Rewatched the latest BBC version of Jane Austen's Emma the other day. It's one of my favourite adaptations. The casting is perfect, the costumes are gorgeous and the entire colour palette of the miniseries has me delirious. So, although I have not her skill nor her patience, I decided to take a leaf out of Erin's book and try my hand at some screen capping. My computer is horrible and produces some of the worst screen caps that exist, so steel yourself for some dodgy attempts at colour and quality enhancement on my part.
"Mr. Knightley, in fact, was one of the few people who could see faults
in Emma Woodhouse, and the only one who ever told her of them...."

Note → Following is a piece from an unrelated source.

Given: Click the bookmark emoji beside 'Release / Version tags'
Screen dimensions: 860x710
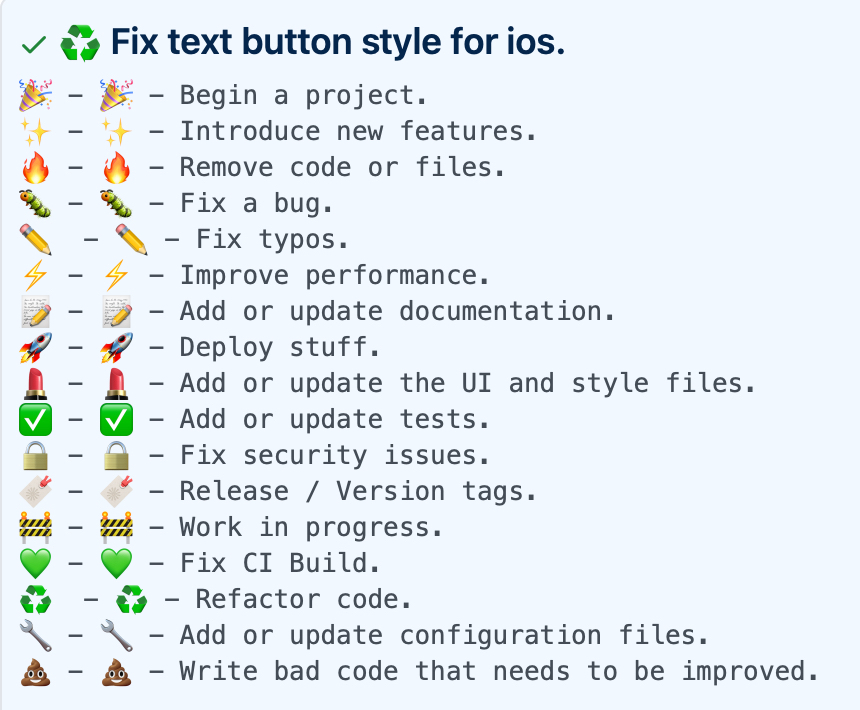Looking at the screenshot, I should [x=116, y=491].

"amusing herself in the consideration of the blunders which often arise
from a partial knowledge of circumstances, of the mistakes which people
of high pretensions to judgment are for ever falling into...."
"Where little minds belong to rich people in authority, I
think they have a knack of swelling out, till they are quite as unmanageable as
great ones."
"Vanity, working on a weak head, produces every sort of
mischief."
"Her character depends upon those she is with; but in good hands she will turn out a valuable woman."
Silly things do cease to be silly if
they are done by sensible people in an impudent way.
"He could not see her in a situation of such danger without trying to preserve her. It was his duty."
"One half of the world cannot understand the pleasures of the other.'"
"Doing just what she liked;
highly esteeming Miss Taylor's judgments, but directed chiefly by her own. The
real evils, indeed, of Emma's situation were the power of having rather too much
her own way, and a disposition to think a little too well of herself...."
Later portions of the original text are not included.